I’ve just rolled out of bed and every part of my body is stiff or sore. Yesterday was cardio day and I spent some quality time on both the treadmill and the stationary bike (read: full-blown ‘tomato-face’ and lots of sweat!); the day before was legs day so I squatted, pressed, and lunged until I thought my legs would snap off. Getting back into the swing of things after vacation has been rough, but I’m finally feeling like I’ve found my groove.

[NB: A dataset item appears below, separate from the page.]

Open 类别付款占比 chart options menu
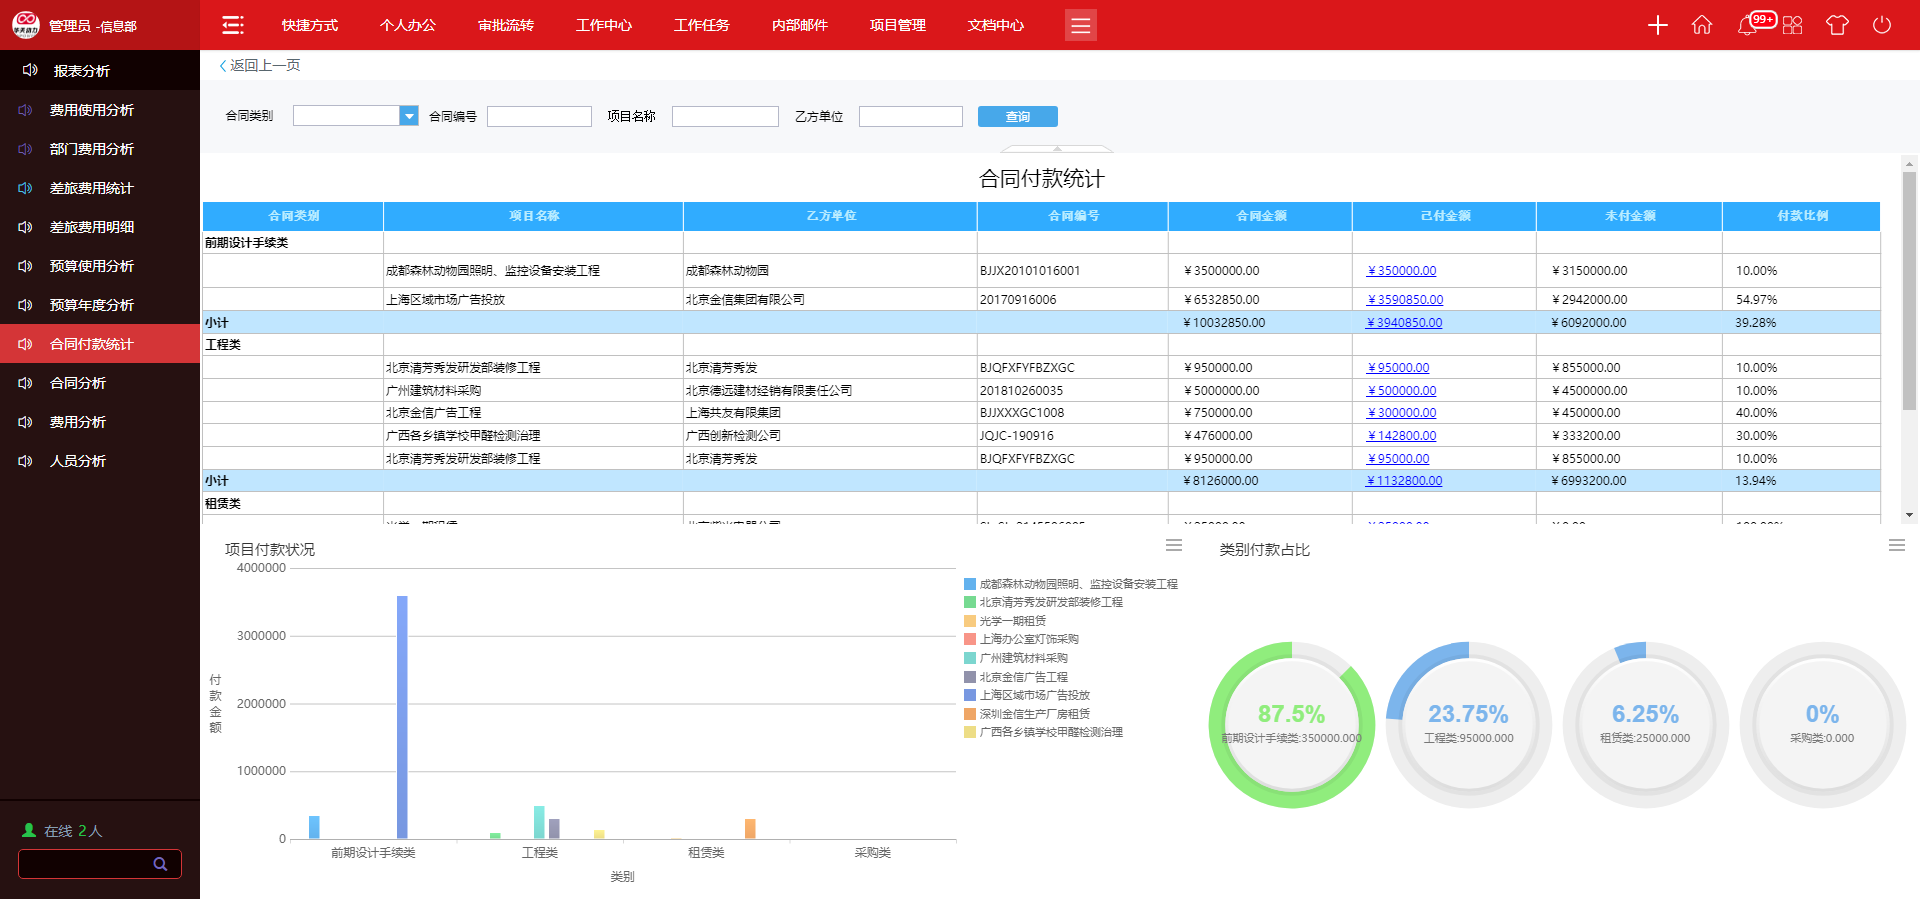 pos(1896,545)
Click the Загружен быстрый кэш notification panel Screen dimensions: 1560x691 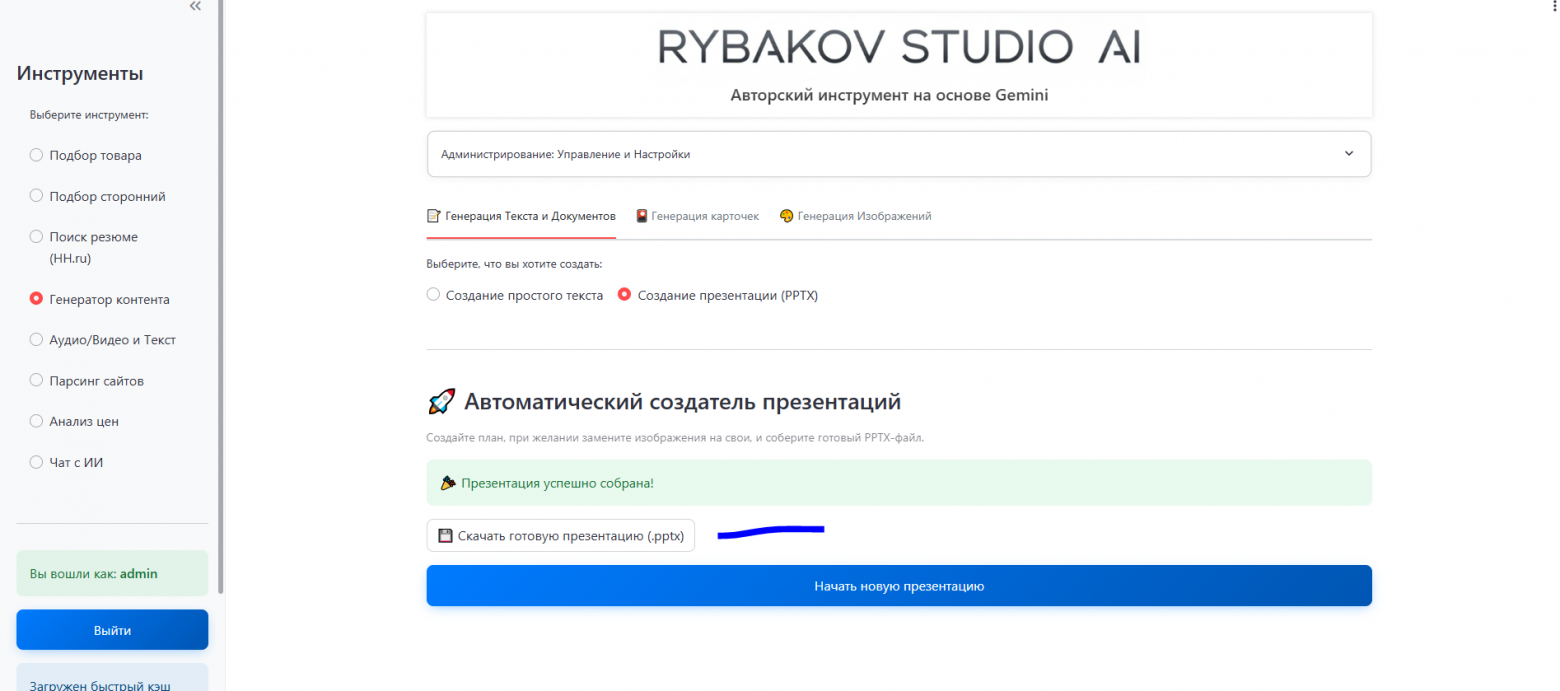point(111,683)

Tonight I have to head straight from the library to a function for Don’s work. The bad news is that my most flattering and most favorite dress which I last wore in December was accidentally given to somebody else by the dry-cleaners (they are still awaiting a response from this someone, I’m about to give up hope of every seeing this marvelous dress again). Since  my go-to dress is MIA, I’ve had to do some rummaging in my closet for something that is both work-appropriate and dressy enough for a corporate dinner and the only thing I could come up with was the infamous grey Calvin Klein dress that I have previously referred to as ‘the dress that broke the camel’s back.’ A year ago (almost exactly, in fact), I tried to wear this dress to a similar function without success; try as I might, I could not get the zipper to close more than a couple of inches. It was a really hard moment, but one that was ultimately for the better because it kick-started my dedication to better health, and THIS time, one year later, when I slipped the dress over my head and said a silent prayer to the Gods of the Greased Zipper, the dress fit! No tugging, no fussing, no holding my breath as someone else yanked, two-handed, on the zipper pull, it just fit. This is actually better than good news, it’s great news! I will post a photo later, I promise.